Data shown:
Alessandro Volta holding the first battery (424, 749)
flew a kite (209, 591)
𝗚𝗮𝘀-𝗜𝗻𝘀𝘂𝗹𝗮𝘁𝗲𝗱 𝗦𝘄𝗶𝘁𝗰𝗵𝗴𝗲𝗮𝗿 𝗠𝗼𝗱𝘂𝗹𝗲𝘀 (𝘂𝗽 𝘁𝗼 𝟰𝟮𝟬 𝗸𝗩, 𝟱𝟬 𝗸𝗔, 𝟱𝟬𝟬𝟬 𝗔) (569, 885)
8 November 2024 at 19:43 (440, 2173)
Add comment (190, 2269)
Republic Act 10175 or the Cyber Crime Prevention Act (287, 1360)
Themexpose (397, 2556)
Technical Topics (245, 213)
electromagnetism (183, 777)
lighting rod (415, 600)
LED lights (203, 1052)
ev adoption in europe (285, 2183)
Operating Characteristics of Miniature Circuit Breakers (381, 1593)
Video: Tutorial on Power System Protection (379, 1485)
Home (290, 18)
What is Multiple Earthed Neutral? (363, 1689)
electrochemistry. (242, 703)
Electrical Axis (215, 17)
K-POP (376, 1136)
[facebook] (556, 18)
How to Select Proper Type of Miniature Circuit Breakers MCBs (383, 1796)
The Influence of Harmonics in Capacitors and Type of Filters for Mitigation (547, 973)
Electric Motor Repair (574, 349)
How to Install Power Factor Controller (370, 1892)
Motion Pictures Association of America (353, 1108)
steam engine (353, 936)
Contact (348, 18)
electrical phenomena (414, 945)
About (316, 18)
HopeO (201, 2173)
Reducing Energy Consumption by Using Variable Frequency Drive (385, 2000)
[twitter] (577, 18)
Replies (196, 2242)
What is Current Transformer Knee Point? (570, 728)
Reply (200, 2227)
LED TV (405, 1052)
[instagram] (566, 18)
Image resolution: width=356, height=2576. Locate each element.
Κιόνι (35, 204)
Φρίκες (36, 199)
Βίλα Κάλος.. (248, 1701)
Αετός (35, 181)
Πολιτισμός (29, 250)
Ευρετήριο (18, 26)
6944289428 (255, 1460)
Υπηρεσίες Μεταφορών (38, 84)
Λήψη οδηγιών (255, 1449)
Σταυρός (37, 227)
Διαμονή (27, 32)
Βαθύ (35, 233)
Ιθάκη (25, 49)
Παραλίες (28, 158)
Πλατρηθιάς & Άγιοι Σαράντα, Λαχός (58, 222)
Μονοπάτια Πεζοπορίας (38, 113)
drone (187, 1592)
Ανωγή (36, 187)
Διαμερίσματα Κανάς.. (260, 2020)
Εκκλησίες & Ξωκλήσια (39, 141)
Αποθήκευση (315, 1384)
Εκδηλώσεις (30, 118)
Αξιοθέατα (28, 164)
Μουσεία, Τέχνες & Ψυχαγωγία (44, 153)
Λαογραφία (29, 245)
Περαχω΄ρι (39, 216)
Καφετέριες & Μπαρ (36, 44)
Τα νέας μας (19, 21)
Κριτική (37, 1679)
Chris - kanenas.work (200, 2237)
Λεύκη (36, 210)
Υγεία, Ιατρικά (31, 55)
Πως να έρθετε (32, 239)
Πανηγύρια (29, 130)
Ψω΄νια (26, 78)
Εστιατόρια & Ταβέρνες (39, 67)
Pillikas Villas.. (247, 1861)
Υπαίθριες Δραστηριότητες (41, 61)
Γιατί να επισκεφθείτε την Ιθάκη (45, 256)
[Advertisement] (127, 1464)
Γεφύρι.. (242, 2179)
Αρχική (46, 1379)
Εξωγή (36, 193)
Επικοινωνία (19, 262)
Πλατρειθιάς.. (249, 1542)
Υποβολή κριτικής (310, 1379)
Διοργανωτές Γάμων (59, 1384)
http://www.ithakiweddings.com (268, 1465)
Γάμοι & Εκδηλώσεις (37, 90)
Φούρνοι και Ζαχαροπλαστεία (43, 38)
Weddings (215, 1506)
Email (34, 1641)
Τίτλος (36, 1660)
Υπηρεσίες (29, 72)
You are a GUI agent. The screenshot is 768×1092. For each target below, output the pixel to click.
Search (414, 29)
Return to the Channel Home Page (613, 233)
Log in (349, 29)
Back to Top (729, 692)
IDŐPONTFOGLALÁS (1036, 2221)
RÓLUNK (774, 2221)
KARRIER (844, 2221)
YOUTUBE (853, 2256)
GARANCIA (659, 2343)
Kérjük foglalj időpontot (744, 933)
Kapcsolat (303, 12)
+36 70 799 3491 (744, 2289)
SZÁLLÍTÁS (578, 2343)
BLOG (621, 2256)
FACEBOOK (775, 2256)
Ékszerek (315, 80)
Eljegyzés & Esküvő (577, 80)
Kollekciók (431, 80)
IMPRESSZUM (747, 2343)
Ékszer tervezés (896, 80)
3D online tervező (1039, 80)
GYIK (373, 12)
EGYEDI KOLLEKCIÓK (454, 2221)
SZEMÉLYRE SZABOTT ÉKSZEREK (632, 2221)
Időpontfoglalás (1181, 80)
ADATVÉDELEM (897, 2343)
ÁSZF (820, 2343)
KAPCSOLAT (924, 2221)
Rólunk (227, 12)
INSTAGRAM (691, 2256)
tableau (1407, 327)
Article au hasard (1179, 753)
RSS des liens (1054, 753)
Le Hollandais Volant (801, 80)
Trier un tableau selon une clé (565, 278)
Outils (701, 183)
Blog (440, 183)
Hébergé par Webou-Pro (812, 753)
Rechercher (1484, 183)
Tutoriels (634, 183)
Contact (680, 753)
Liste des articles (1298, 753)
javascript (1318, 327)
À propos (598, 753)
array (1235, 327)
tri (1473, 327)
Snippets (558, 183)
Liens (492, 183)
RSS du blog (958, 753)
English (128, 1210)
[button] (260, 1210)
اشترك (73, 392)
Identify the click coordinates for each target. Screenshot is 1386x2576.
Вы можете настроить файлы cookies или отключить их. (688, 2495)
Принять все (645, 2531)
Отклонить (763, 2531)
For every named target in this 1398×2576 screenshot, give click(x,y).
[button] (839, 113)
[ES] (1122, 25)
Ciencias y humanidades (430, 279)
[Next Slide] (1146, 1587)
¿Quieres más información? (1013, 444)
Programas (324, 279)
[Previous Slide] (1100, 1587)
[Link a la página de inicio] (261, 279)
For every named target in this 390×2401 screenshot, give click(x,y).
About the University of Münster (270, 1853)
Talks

Task item: All lines above from the one with "The Influence of" to the one with "[instagram] (566, 18)", inclusive, should be copied exactly, and no other lines.

Output below:
The Influence of Harmonics in Capacitors and Type of Filters for Mitigation (547, 973)
Electric Motor Repair (574, 349)
How to Install Power Factor Controller (370, 1892)
Motion Pictures Association of America (353, 1108)
steam engine (353, 936)
Contact (348, 18)
electrical phenomena (414, 945)
About (316, 18)
HopeO (201, 2173)
Reducing Energy Consumption by Using Variable Frequency Drive (385, 2000)
[twitter] (577, 18)
Replies (196, 2242)
What is Current Transformer Knee Point? (570, 728)
Reply (200, 2227)
LED TV (405, 1052)
[instagram] (566, 18)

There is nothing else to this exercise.